Personal information
- Full name: Maël Lépicier Tsonga
- Date of birth: 14 January 1986 (age 40)
- Place of birth: Le Mans, France
- Height: 1.83 m (6 ft 0 in)
- Position: Centre-back

Youth career
- 2005–2006: Le Mans
- 2006–2007: Châtellerault
- 2007–2008: Martigues

Senior career*
- Years: Team / Apps / (Gls)
- 2008–2009: Virton / 31 / (0)
- 2009–2012: Mons / 91 / (5)
- 2013–2014: Beerschot / 5 / (0)
- 2014–2015: Royal Antwerp / 16 / (0)
- 2015–2019: KSV Roeselare / 61 / (4)
- 2019–?: RJ Rochefort
- Total:  / 203 / (9)

International career
- 2011–2016: Republic of the Congo / 20 / (0)

= Maël Lépicier =

Footballer (born 1986)

Maël Lépicier (born 14 January 1986) is a former professional footballer who played for as a centre-back.
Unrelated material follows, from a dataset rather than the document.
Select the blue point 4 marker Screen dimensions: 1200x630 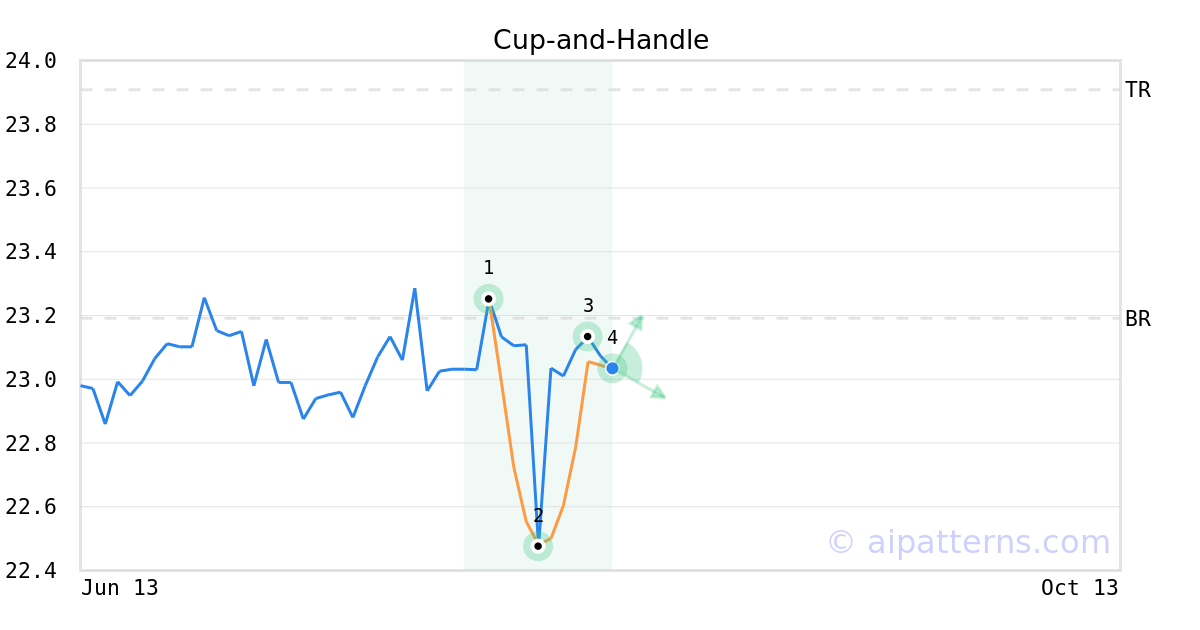[x=613, y=368]
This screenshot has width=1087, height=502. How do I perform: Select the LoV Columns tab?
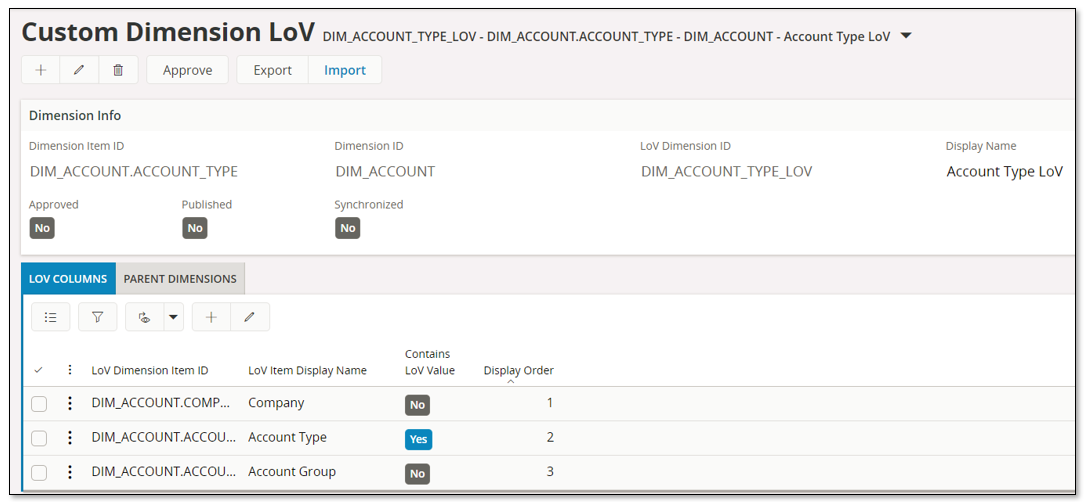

Born in France, he made 20 appearances for the Republic of the Congo national team between 2011 and 2016.

==Career==
On 1 October 2019, Lépicier signed with Royale Jeunesse Rochefort FC.

==Personal life==
Lépicier is the cousin of the French tennis player Jo-Wilfried Tsonga.